14. Ordinary Shares
On August 28, 2014, the Company was incorporated as limited liability company with authorized share capital of US$50 divided into 1,000,000,000 shares with par value US$0.00005 each. On August 28, 2014, the Company issued total 200,000,000 shares of ordinary shares with total cash consideration of US$10 to the “Founders”. The Company issued total 21,980,000 ordinary shares for US$0.0797 per share, with cash proceed of RMB9,720 thousand (equivalent to US$1,577) from two investors and US$175 from the other investor (collectively, the “Angel Investors”), on August 28, 2014 and December 23, 2014, respectively.
The Company amended the numbers of its ordinary shares authorized as 934,711,640, 921,032,370, 827,969,950, 767,500,110 and 692,500,110 upon the issuance of Series A, Series A-1, Series B, Series C and Series D convertible preferred shares in December 2014, November 2016, August 2017, April 2018 and September 2019, respectively.
As of December 31, 2019 and September 30, 2020 (unaudited), the Company had in aggregate of 221,980,000 ordinary shares issued and outstanding, at a par value of US$0.00005.
As of September 30, 2020, proceeds of the subscription for ordinary shares of the Company in the amount of US$10 (unaudited) were remained outstanding, and was presented as Subscription receivables from ordinary shareholders in equity, a contra-equity balance on the Consolidated Balance Sheets as of December 31, 2019 and September 30, 2020.
15. Convertible Preferred Shares
The Company issued total 65,288,360 shares (with par value of US$0.00005) of Series A convertible preferred shares (the “Series A Preferred Shares”) for US$0.1378 per share with total cash consideration of US$8,500 from two investors and US$500 to one investor (totally, cash proceed of US$9,000 for Series A) on December 23, 2014 and March 31, 2015, respectively.
The Company issued total 13,679,270 shares (with par value of US$0.00005) of Series A-1 convertible preferred shares (the “Series A-1 Preferred Shares”) for US$0.2193 per share from one investor with total cash proceed of US$3,000 on November 11, 2016,
The Company issued total 87,756,440 shares (with par value of US$0.00005) of Series B convertible preferred shares (the “Series B Preferred Shares”) for US$0.3305 per share, with total consideration of US$25,000 from three investors and US$4,000 from two investors (totally cash proceed of US$29,000 for Series B) on August 15, 2017 and September 15, 2017, respectively.

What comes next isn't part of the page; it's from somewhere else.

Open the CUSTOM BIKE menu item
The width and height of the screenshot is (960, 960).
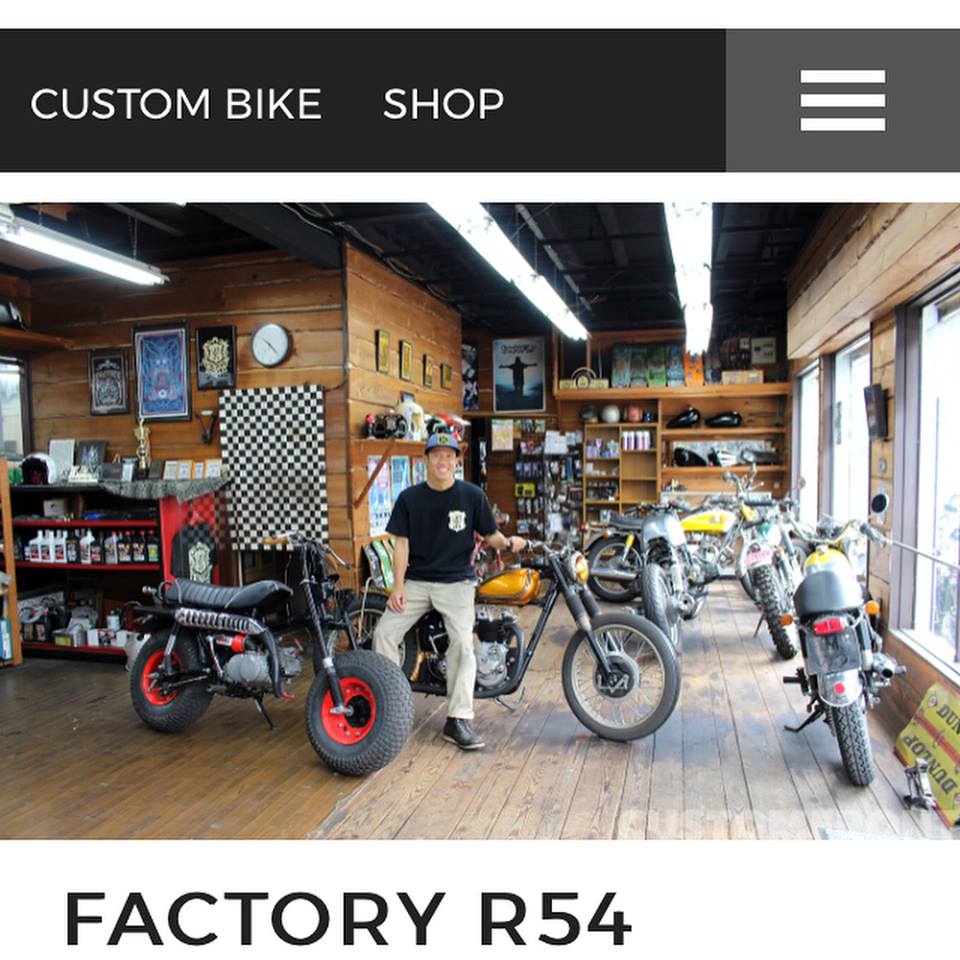176,103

The Company issued total 60,468,490 shares (with par value of US$0.00005) of Series C convertible preferred shares (the “Series C Preferred Shares”) for US$1.9019 per share, with total cash consideration of US$59,457 from six investors and another US$55,550 from three investors (totally cash proceed of US$115,007 for Series C) on April 16, 2018 and May 2, 2018, respectively.

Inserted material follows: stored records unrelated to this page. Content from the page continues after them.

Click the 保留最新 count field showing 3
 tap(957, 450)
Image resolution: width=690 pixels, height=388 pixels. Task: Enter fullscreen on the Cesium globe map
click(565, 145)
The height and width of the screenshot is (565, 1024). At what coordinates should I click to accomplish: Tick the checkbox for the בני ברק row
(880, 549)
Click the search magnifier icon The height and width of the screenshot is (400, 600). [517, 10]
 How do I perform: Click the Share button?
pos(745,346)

The Company issued total 52,428,242 shares (with par value of US$0.00005) of Series D convertible preferred shares (the “Series D Preferred Shares”) for US$3.4317 (the “Series D Issue Price”) per share, with total cash consideration of US$174,918 from three investor and another US$5,000 from one investor (totally, cash proceed of US$179,918 for Series D) on September 16, 2019 and November 1, 2019, respectively.
The issuance costs incurred for Series D Preferred Shares were US$1,938.
The above-mentioned Series A, Series A-1, Series B, Series C and Series D Preferred Shares are collectively referred as the “Preferred Shares”. Series A, Series A-1, Series B, Series C Preferred Shares are collectively referred as the “Junior Preferred Shares”.